Flaintiff, a former student at defendant Ilion Central School District (School District), commenced this action alleging that defendants violated the Americans with Disabilities Act ([ADA] 42 USC § 12101 et seq.), the Rehabilitation Act (29 USC § 701 et seq.), and the Human Rights Law (Executive Law § 290 et seq.) when they discriminated against him because of his learning disability. He also asserted a cause of action for defamation against defendant Christine Ruff as well as causes of action for assault and battery against defendant Peter Butchko. Both Ruff and Butchko were teachers employed by the School District. Defendants moved to dismiss the complaint pursuant to various subdivisions of CFLR 3211 and for summary judg*1687ment dismissing the complaint pursuant to CPLR 3212. Supreme Court granted the motion, which it characterized as a motion to dismiss “and/or” for summary judgment, without further explanation of its basis for granting the motion. Plaintiff thereafter moved, as relevant to this appeal, for leave to serve a late notice of claim pursuant to Education Law § 3813 (2-a) with respect to the assault and battery causes of action against Butchko, but the court denied that motion and again granted the relief granted, in the earlier order.

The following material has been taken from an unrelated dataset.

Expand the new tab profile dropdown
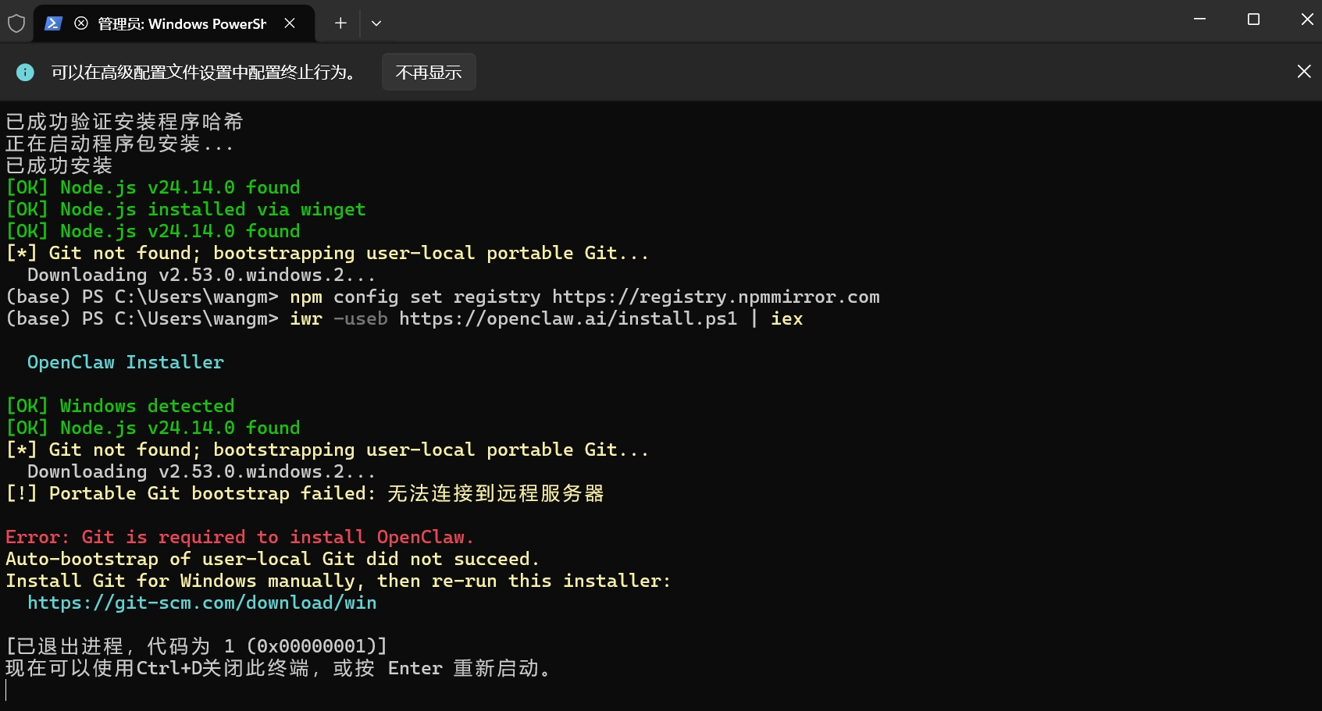 [x=376, y=23]
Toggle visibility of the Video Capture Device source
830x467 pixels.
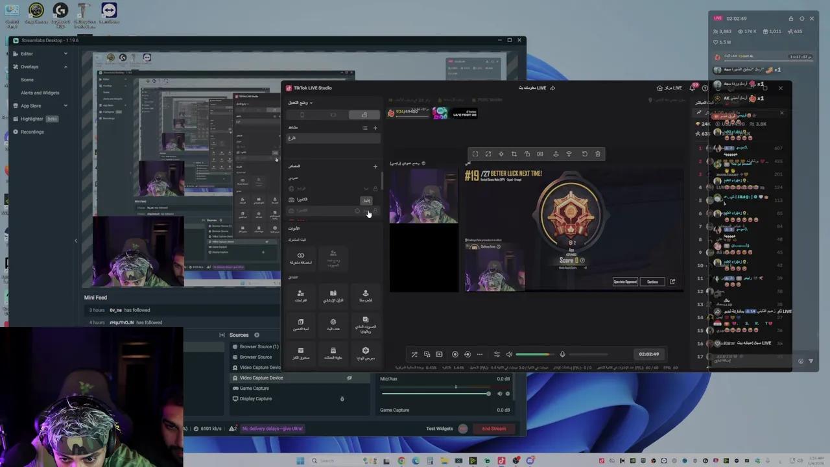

Plaintiff appeals from each and every part of both orders, but contends only that the court erred in dismissing the causes of action based on the violations of the ADA and the Rehabilitation Act as well as the causes of action for assault and battery. We thus agree with defendants that plaintiff has abandoned any contentions with respect to the Human Rights Law and the defamation causes of action (see Ciesinski v Town of Aurora, 202 AD2d 984 [1994]).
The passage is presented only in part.